Exercise
Transcribe all the lines below exactly. Omit the pictures.

------

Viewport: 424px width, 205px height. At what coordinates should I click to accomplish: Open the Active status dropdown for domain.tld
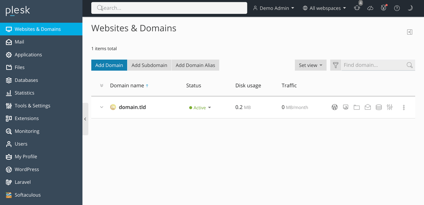pyautogui.click(x=200, y=107)
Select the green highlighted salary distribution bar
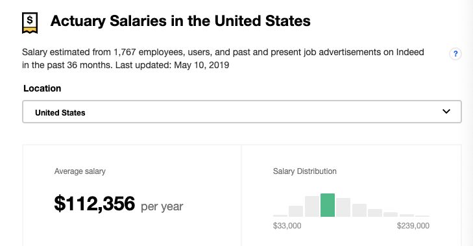Viewport: 473px width, 246px height. click(328, 205)
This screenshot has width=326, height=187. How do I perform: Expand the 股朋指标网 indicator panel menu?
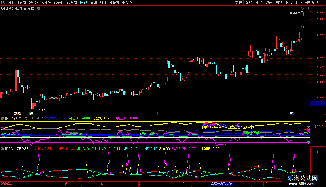pyautogui.click(x=2, y=118)
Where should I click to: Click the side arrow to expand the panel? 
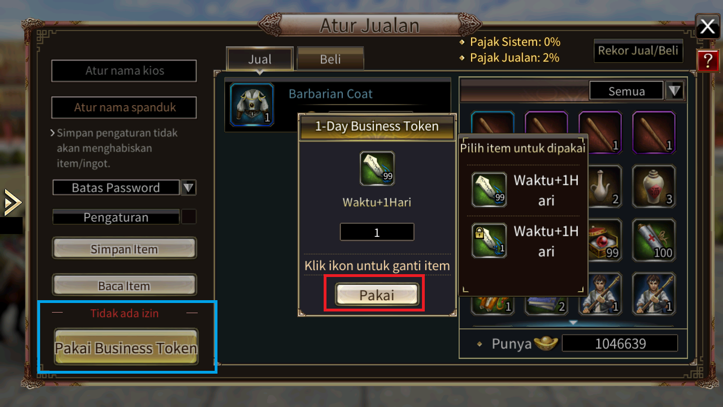pyautogui.click(x=11, y=202)
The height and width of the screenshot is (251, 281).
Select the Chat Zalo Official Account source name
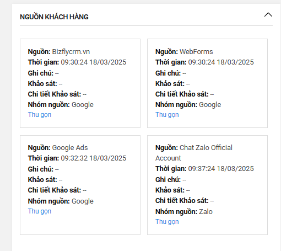click(194, 153)
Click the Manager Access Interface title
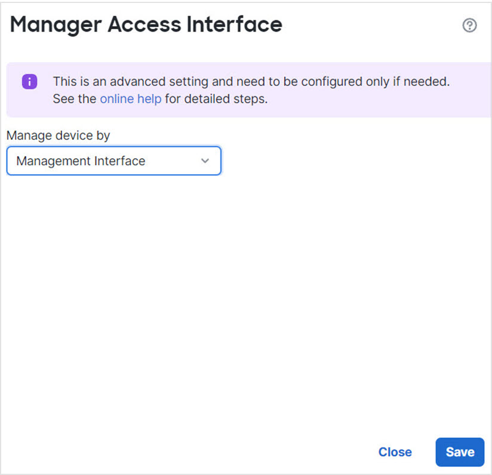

------

Response box
Viewport: 424px width, 205px height. At what coordinates should I click to accomplish: Open the Active status dropdown for domain.tld
pyautogui.click(x=200, y=107)
Select the green highlighted salary distribution bar
Viewport: 473px width, 246px height. click(328, 205)
This screenshot has width=326, height=187. How do I perform: Expand the 股朋指标网 indicator panel menu?
pyautogui.click(x=2, y=118)
Where should I click to: Click the side arrow to expand the panel? 
pyautogui.click(x=11, y=202)
The height and width of the screenshot is (251, 281).
Select the Chat Zalo Official Account source name
click(194, 153)
Click the Manager Access Interface title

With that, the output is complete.